It was dizzying to be able to speak again in the presence of other people, and I decided that Halloween was my favorite holiday.

Alice slipped her hands inside my jacket and around my waist.

“I apologize for introducing you as my fiancé. It just seemed like the easiest way to put everyone off.”

“I’m delighted at the honor. I’m sorry that out of costume I’m so hopelessly ineligible.”

“You do seem to be a rather poor prospect in some ways. Out of curiosity, are you permitted to get married?”

“Permitted? As far as I know, I’m permitted to do whatever I please… But I’m not sure how it would be possible. There are usually other people around on these occasions, and they might find my appearance a bit wanting. Normally you have to meet the parents of the prospective bride. There would at the very least have to be someone to perform the ceremony. It wouldn’t be the sort of event to which you can come swaddled up as the Invisible Man.” A large spherical yellow Pac-Man caromed off us in the embrace of Cleopatra. “Or as Pac-Man.”

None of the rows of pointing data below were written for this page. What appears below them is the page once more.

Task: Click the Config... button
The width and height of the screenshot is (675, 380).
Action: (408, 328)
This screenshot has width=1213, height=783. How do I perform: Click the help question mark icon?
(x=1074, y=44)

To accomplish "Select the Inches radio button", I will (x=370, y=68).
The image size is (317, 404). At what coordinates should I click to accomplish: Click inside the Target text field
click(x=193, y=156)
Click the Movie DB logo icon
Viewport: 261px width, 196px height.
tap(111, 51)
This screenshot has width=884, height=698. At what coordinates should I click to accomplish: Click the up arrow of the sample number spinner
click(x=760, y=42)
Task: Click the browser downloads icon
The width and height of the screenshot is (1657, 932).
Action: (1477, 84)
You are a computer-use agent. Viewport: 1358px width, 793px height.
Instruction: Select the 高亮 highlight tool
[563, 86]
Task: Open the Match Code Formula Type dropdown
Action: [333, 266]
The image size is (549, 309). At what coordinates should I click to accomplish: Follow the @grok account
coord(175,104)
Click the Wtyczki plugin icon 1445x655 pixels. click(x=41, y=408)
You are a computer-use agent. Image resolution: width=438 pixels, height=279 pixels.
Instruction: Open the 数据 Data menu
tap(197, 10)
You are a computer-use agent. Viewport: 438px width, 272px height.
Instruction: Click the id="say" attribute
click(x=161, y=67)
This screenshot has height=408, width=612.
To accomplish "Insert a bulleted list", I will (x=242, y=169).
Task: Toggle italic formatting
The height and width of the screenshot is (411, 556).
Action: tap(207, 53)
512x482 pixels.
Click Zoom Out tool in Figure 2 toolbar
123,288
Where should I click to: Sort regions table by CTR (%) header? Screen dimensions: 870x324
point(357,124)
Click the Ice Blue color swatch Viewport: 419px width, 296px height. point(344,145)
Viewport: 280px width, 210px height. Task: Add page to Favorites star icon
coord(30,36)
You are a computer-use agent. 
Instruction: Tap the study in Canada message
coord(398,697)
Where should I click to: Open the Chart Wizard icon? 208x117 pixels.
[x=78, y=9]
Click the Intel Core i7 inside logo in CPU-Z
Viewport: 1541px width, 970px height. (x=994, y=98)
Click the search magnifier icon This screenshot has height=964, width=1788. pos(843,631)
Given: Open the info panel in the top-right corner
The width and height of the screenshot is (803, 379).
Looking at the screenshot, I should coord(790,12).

“Before you say that, you should have a look at some of the weddings these people have,” she said, turning her head to indicate the people around us. “Can ghosts father children?”

Into my mind came the image of a wan, infantile form, translucent, with all color bleached out like a leaf left for a winter in a swimming pool.

“I have no idea… I don’t see how…”

Alice laughed. “You know, you have a kind of will-o’-the-wispy quality. It’s just as well there’s no question of taking you seriously.” A waltz started up, and suddenly taking the lead, she set us whirling across the floor at breakneck speed.

T
he nights were painfully cold now, but after our splendid Halloween outing I was all the more determined that Alice and I should not stay holed up like fugitives in her apartment. Invitations to costume balls come only very infrequently, but I hit upon another idea. We picked out a film near the end of its run at one of the movie theaters on East Eighty-sixth Street and arrived twenty minutes early for the last showing. There were not enough people there to form a line, much less a crowd. Alice bought her ticket while I waited off to one side, and then, when no one else was going in, she stepped up, handed over her ticket for tearing, and strode through, with me right behind her. In the lobby, to avoid being crashed into, I stood against a wall, and Alice stood right in front of me with her back pressed against me, looking out across the crowd as if she were waiting for someone. Then, when the film was about to begin and everyone else was already seated, we hurried in and picked out seats off to one side. Sitting in the half-darkened theater, we both felt a childish pleasure in getting away with something that we were not meant to enjoy, and we opened each other’s clothing and embraced and caressed each other like teenagers.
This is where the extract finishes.